宮田 当時はまだ俳優としての技術的なものが、今の俳優さんよりも低かったと思う。でも、メンタルで演じていました。演技が拙くても、精神論で撮影が進んでいった。そういう現場だったんです。
─と言いますと?
宮田 特に年長者の(主人公・滝沢賢治を演じた)山下真司さんが率先して言ってたんですけど、「気持ちで当たって行こうぜ」って。例えば、僕が神社の石段をうさぎ跳びで何度も往復するシーン。山下さんが「芝居でやっても伝わらない。お前、ほんとにやれよ!」って。まだ出会ったばかりで無駄話もできない間柄だったから、内心では「何言ってんだ、この人」みたいな(笑)。
─まさに熱血教師を地で行って。
宮田 でも先輩だから「わかりました」って。本気で何十往復もやってたら「俺も一緒にやる」ってなって。

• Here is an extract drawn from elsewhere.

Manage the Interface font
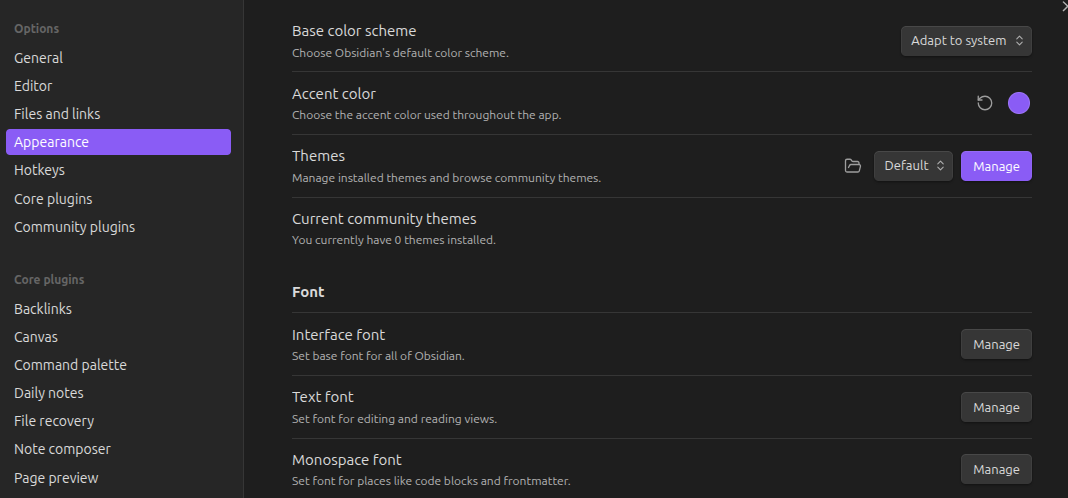Screen dimensions: 1068x498 tap(996, 344)
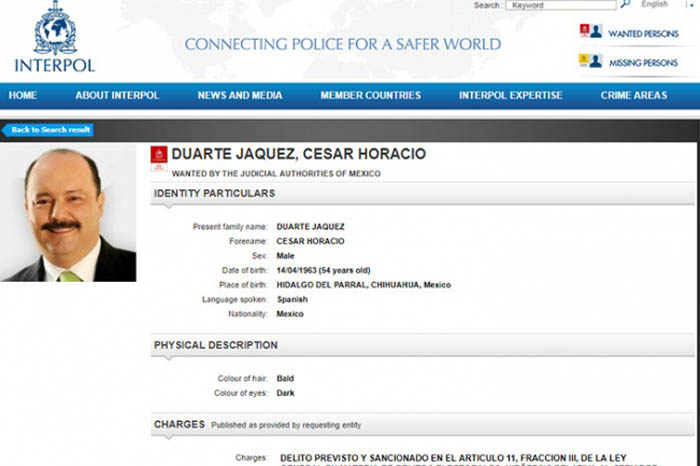Open the ABOUT INTERPOL menu
The width and height of the screenshot is (700, 466).
(117, 95)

─先生も一緒にうさぎ跳びする、あの名シーンは山下さんのアイデアから始まったんですね。
宮田 そうそう。それでこういうエピソードは僕だけじゃなくて、大木大助(松村雄基)や水原亮(小沢仁志)も、みんなが持ってた。それこそ撮影現場って、自分が映っていなければタバコを吸ったり、冬であればコートを着たりするでしょう。そういうことが一切ない現場でした。

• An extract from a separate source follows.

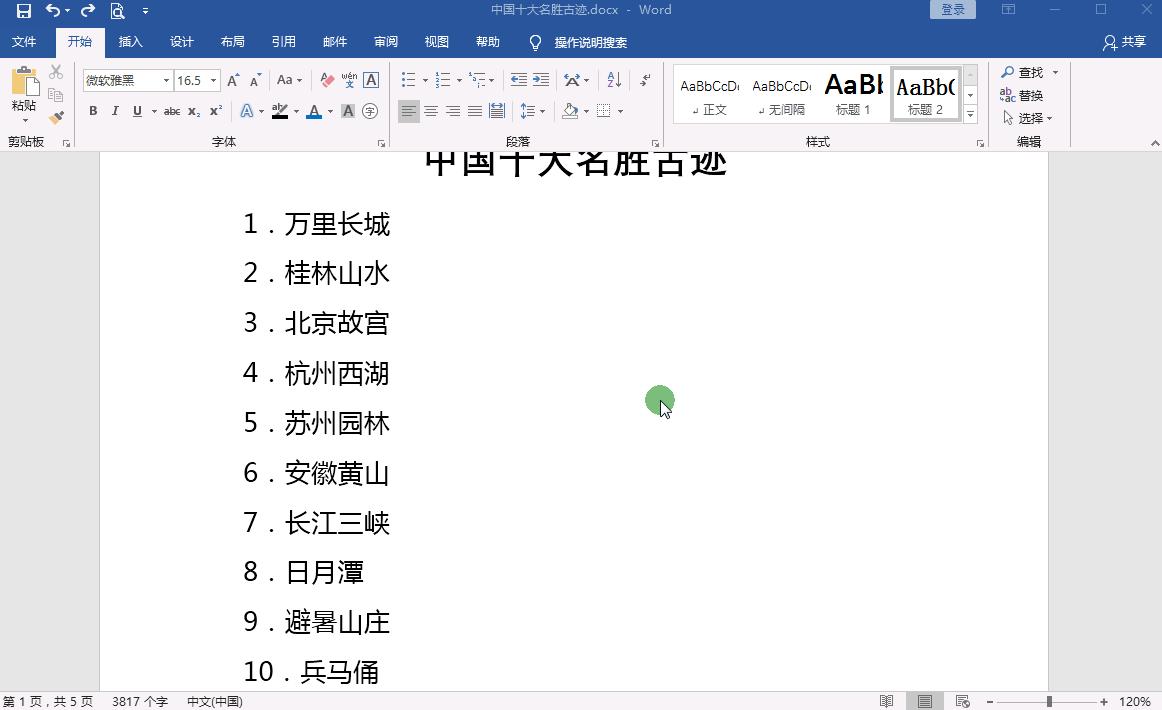
Task: Apply the 标题 1 style
Action: 852,93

─画面から伝わってくるあの迫力は、皆さんの「本気」の結集だったと?
宮田 そうそう。自分が映ってなくても、カメラの横にいて、演者の相手をするんです。とにかく泣くシーンが多かったけど、イソップ(高野浩和)がカメラに向かって大木に語りかけるよう涙を流していたら、カメラの横には大木がいて、こっちも泣いてるんです。今度は大木にカメラが向けば、イソップが逆をやる。効率は悪くても、気持ちでやっていました。
─ドラマの内容だけではなく、まさに「ONE FOR ALL・ALL FOR ONE」! となると、滝沢先生が不甲斐ない試合をした生徒たちを殴る、俗にいう「悔しいです!」のシーンにも秘話がありそうですね。
宮田 実話をもとにした場面で、撮影がスタートした頃から山下さんが「そこのシーンは肝だから」と事あるごとに言っていた。あそこは、まずカメラ1台でこっち向きから撮ったら、今度はあっち向きになって、カメラを移動させ、照明のセットを組み替えながら、6時間ぐらいかかった。待ち時間ができるけど、その間もみんな泣きっぱなし。じゃないと気持ちが切れちゃうから。撮影が再開されて自分だけ「ちょっと待ってください」なんてできないですからね。
─そうしたチームワークのかいもあり、視聴率も右肩上がり。20%も超えた。
宮田 その視聴率がよくなってきた後半の頃にはチームが強くなって、普通に勝ってしまうから、ドラマ性がなくなってきたんですよね(笑)。だから原作の大きな枠組みはあっても、「こうしよう、ああしよう」って大変だったみたいですね。
─次々と登場人物が亡くなったりしたのもそれで?
宮田 そうかもしれませんね(笑)。いずれにせよ、今でも「(恋人役の)伊藤かずえと本当に付き合ってたの?」なんて言われたりして。そんなわけないんだけど、そこまでのめり込んで見てもらえていたなんて役者冥利に尽きますよね。